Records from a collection

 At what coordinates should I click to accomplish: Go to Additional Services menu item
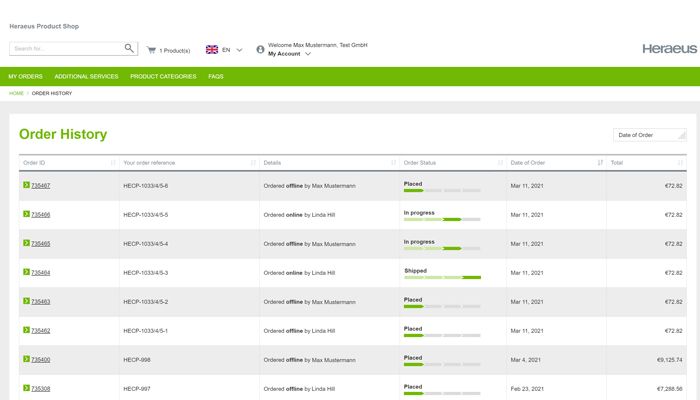pyautogui.click(x=86, y=76)
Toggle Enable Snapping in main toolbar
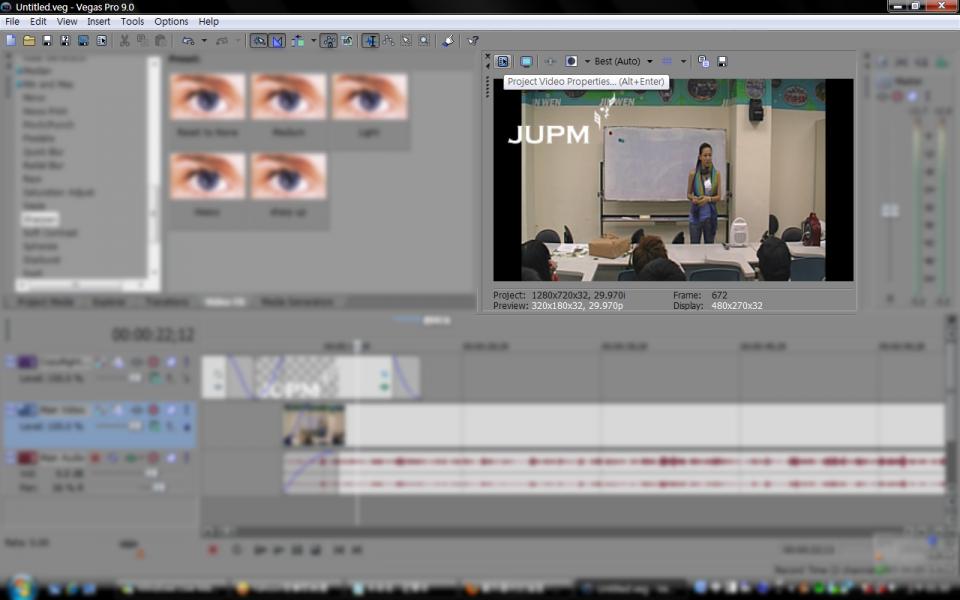The height and width of the screenshot is (600, 960). tap(259, 41)

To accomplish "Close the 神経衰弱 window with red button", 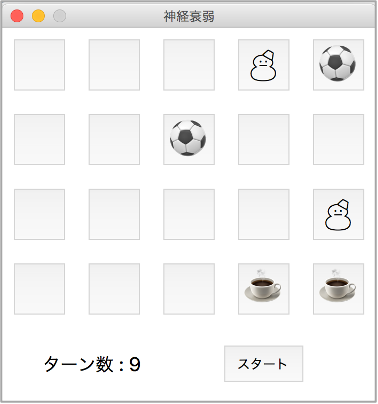I will (x=17, y=16).
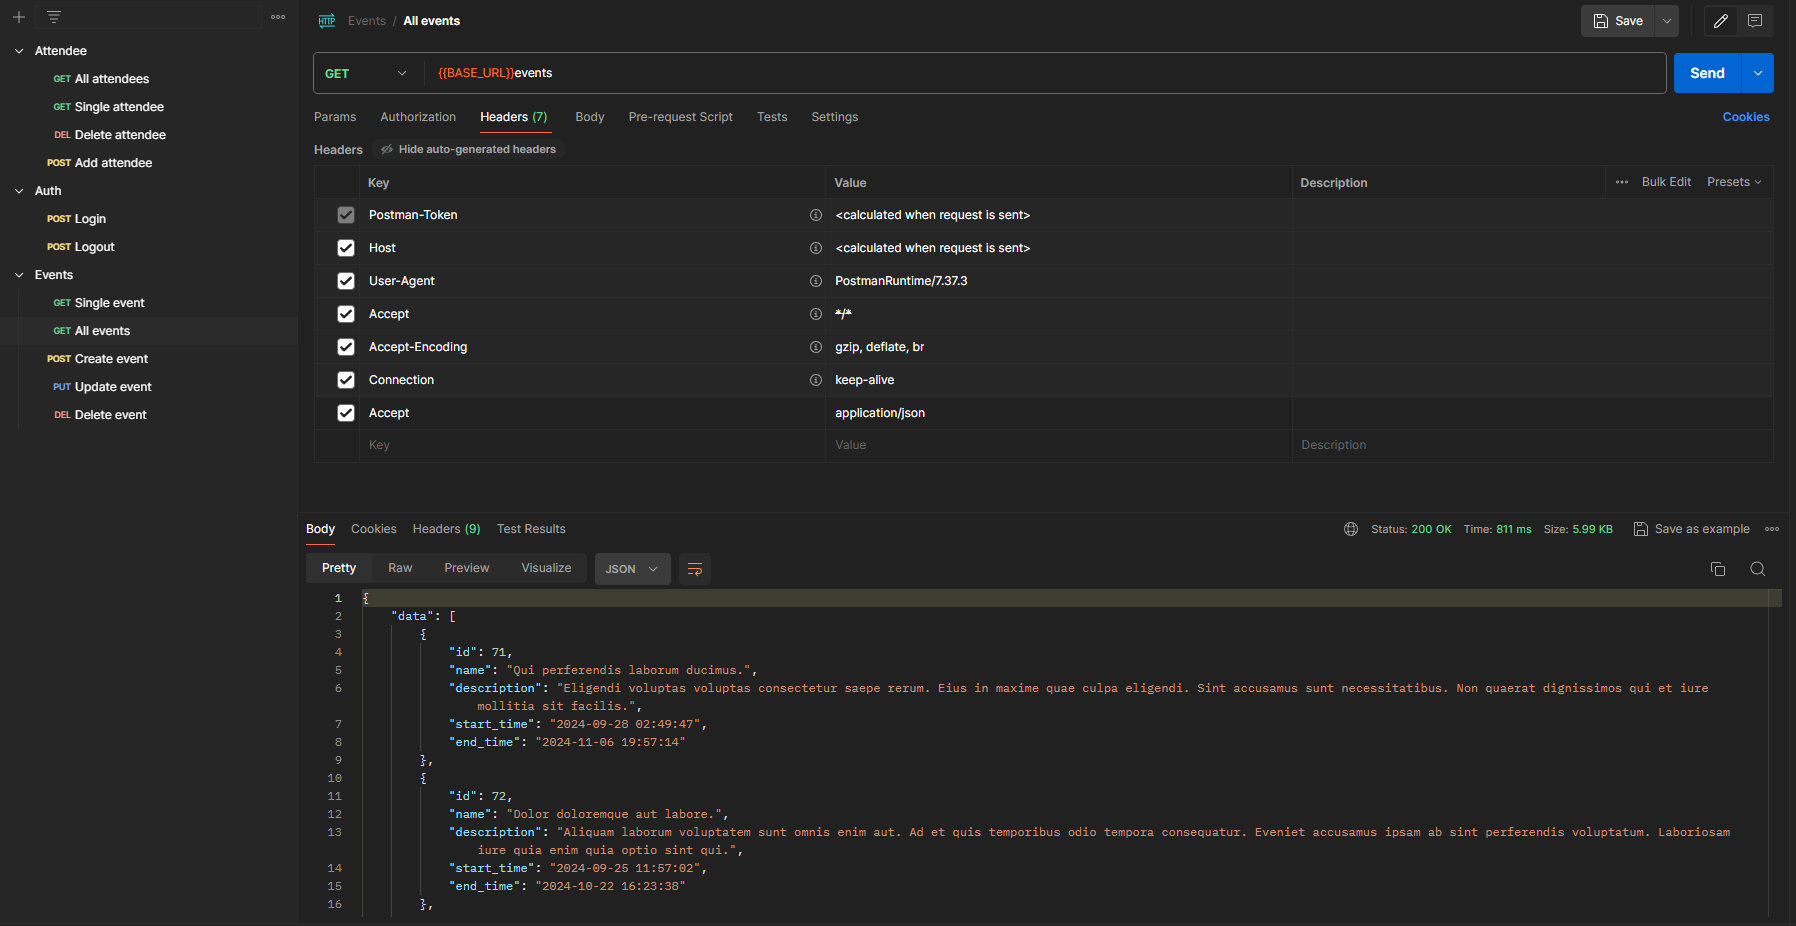
Task: Open the comments icon at top right
Action: [1755, 21]
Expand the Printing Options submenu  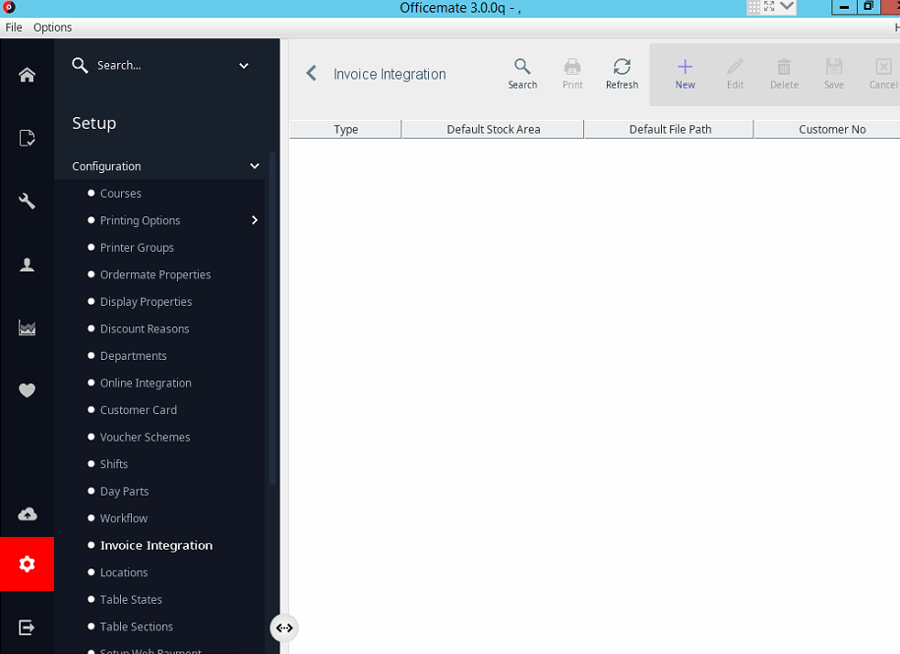click(253, 220)
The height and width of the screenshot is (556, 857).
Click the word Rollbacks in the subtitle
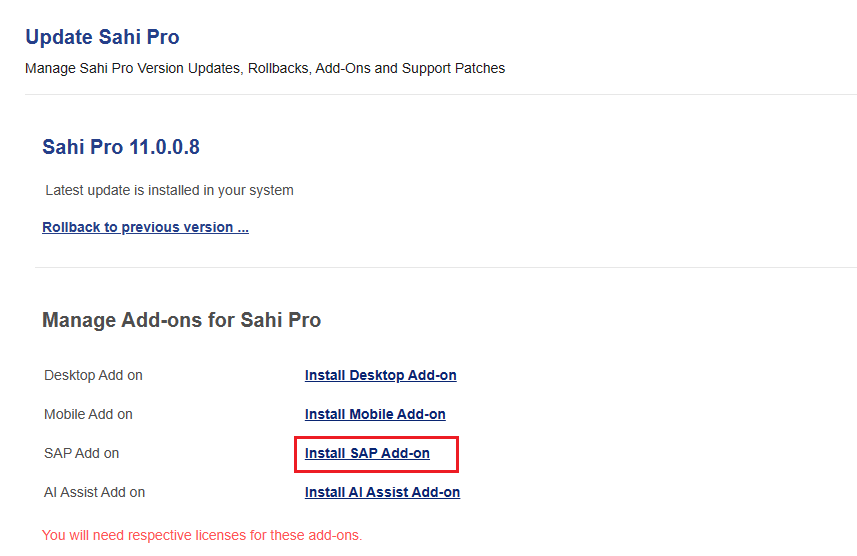pos(278,68)
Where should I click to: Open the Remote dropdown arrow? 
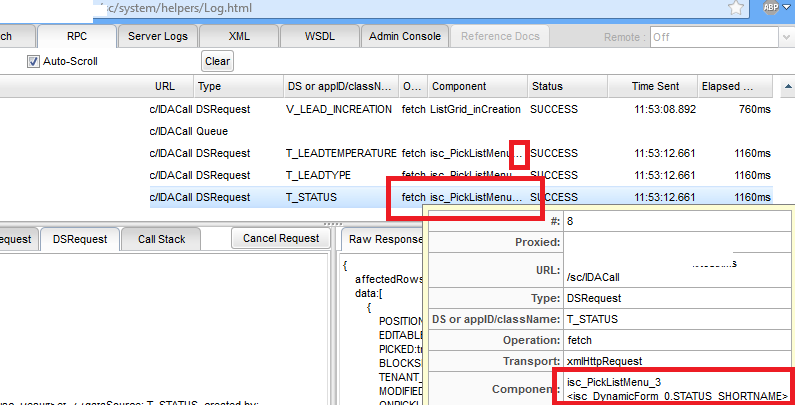786,37
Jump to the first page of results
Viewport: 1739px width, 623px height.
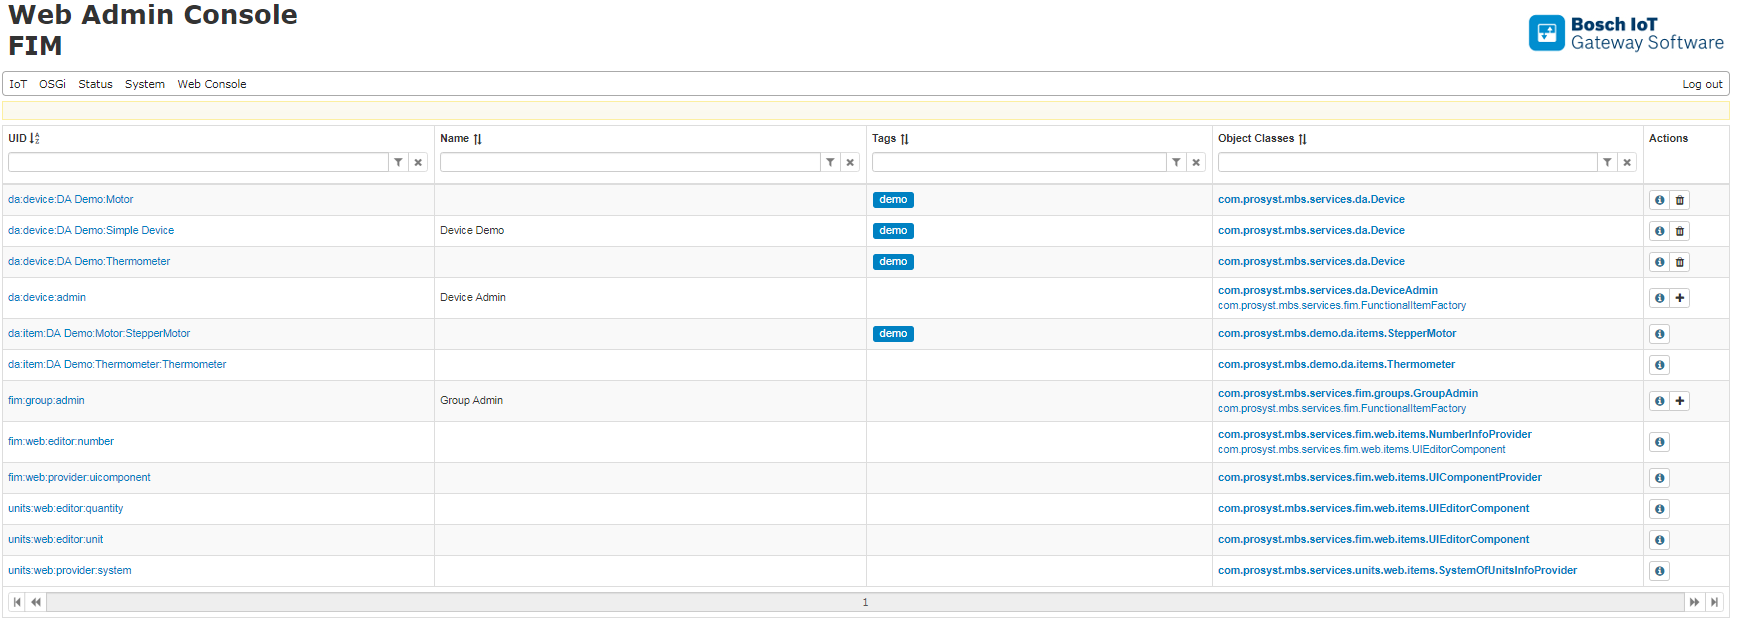pyautogui.click(x=17, y=602)
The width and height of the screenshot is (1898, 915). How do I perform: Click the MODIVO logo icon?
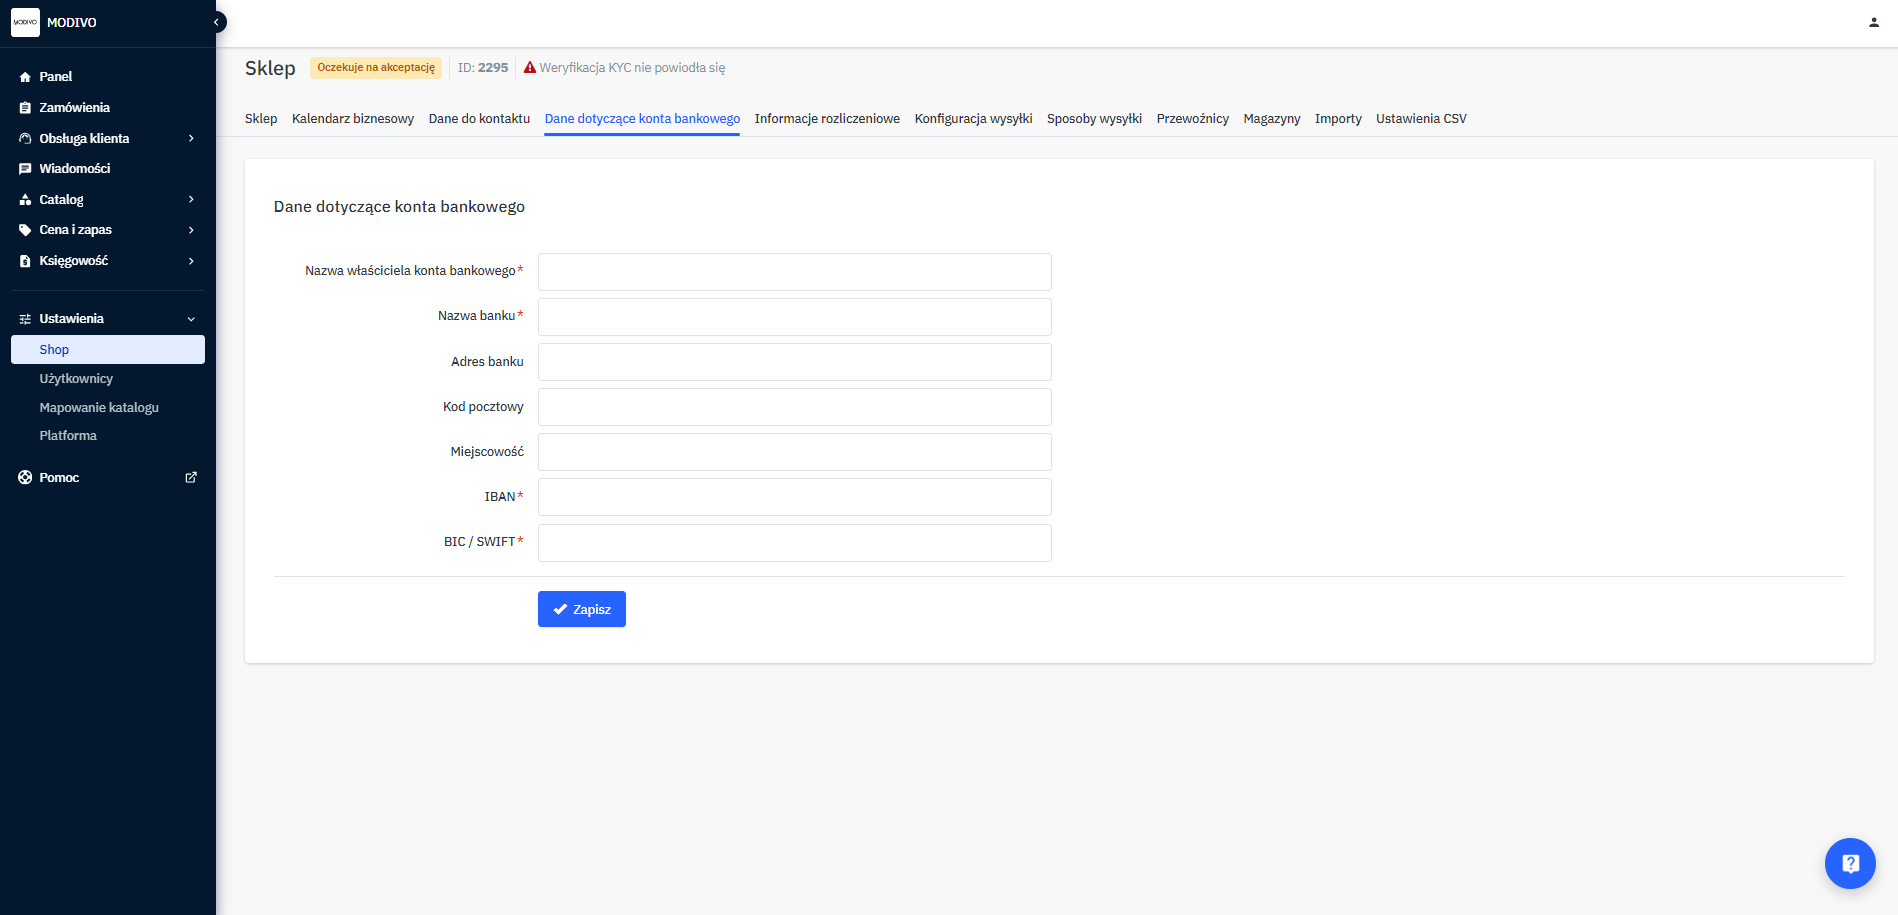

Instructions to follow -> The lines from the one containing "Viewport: 1739px width, 623px height." through the last line of the entries are to be copied exactly, both ends included, and the pictures are to be omitted.

Task response ->
Viewport: 1739px width, 623px height.
pyautogui.click(x=17, y=602)
The width and height of the screenshot is (1898, 915). How do I perform: Click the MODIVO logo icon?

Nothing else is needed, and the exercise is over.